Other than a couple of women in white veils murmuring in a doorway, the narrow street was empty. The sun was still hot, and the air heavy and close. A small yellow butterfly, a rare sight in the middle of the Casbah, flickered past my face. Against the glare, I thought I made out Bassam at the end of the block, leaning on a wall. His feet would be bare, his olive sweater frayed at the elbows. Did he have a mother? I did not know. His father sold cigarettes in the streets around the Djemaa Ketchoua.
“This way,” said Khalida, and nodded to the right.
“But you — ”
“We’re not going to my house.” She placed her hands on my shoulders, brought her face close to mine, and shook her head slowly.
“Where are we going?”
Her nose was a few inches from mine. She gave her head one final, slow shake. “Wait and see.”
The speakers from the Djemaa Katchoua crackled, and then the voice of the muezzin came on, ruminative, conversational.
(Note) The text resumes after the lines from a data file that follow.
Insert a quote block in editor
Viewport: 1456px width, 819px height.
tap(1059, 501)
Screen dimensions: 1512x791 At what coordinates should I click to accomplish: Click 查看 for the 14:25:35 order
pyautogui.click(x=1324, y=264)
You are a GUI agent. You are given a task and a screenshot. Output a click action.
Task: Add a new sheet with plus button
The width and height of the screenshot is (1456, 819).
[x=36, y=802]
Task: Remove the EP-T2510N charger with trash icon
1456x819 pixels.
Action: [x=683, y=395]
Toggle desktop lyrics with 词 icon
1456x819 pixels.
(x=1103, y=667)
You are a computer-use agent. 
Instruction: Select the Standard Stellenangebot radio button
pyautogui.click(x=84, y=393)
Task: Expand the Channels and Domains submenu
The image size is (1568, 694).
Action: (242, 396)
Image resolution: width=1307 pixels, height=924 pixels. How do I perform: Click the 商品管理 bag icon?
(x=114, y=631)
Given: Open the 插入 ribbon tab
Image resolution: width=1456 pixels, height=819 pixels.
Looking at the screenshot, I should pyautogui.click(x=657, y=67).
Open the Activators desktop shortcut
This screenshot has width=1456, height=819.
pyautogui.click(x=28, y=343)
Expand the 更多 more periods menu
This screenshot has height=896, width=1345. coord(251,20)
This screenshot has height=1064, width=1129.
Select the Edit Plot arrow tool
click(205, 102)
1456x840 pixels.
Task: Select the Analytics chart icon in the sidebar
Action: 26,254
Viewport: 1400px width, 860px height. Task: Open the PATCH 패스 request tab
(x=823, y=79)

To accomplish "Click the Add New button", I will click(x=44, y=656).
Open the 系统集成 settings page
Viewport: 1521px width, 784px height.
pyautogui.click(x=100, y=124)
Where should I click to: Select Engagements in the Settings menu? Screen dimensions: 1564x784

My father would be climbing the stairs to his prayer mat now.
“Tell me,” I said, “or I’m not coming.” I could see him praying, his forehead dipping to the floor as he muttered pious words. Then I saw his hand descending to my cheek, the faint surprise on his face as it met my flesh. He had not struck me since the day we were visited by the man without a tongue.
Khalida hopped in excitement, her fingers tight on my shoulders. “I can’t tell you. You just have to see. But trust me, it’s good.” There was something unwholesome in her excitement, something greedy that repelled me a little. “Really good,” she said. “Promise. But you can’t tell a single soul.”
In the dry goods store across the street I could see Mr. Mameri weighing out couscous on his brass scale. He placed one weight on the scale, then another, until the two pans hovered even. “How far is it?”
She squinted into the glare, avoiding my eyes. “Not too far.”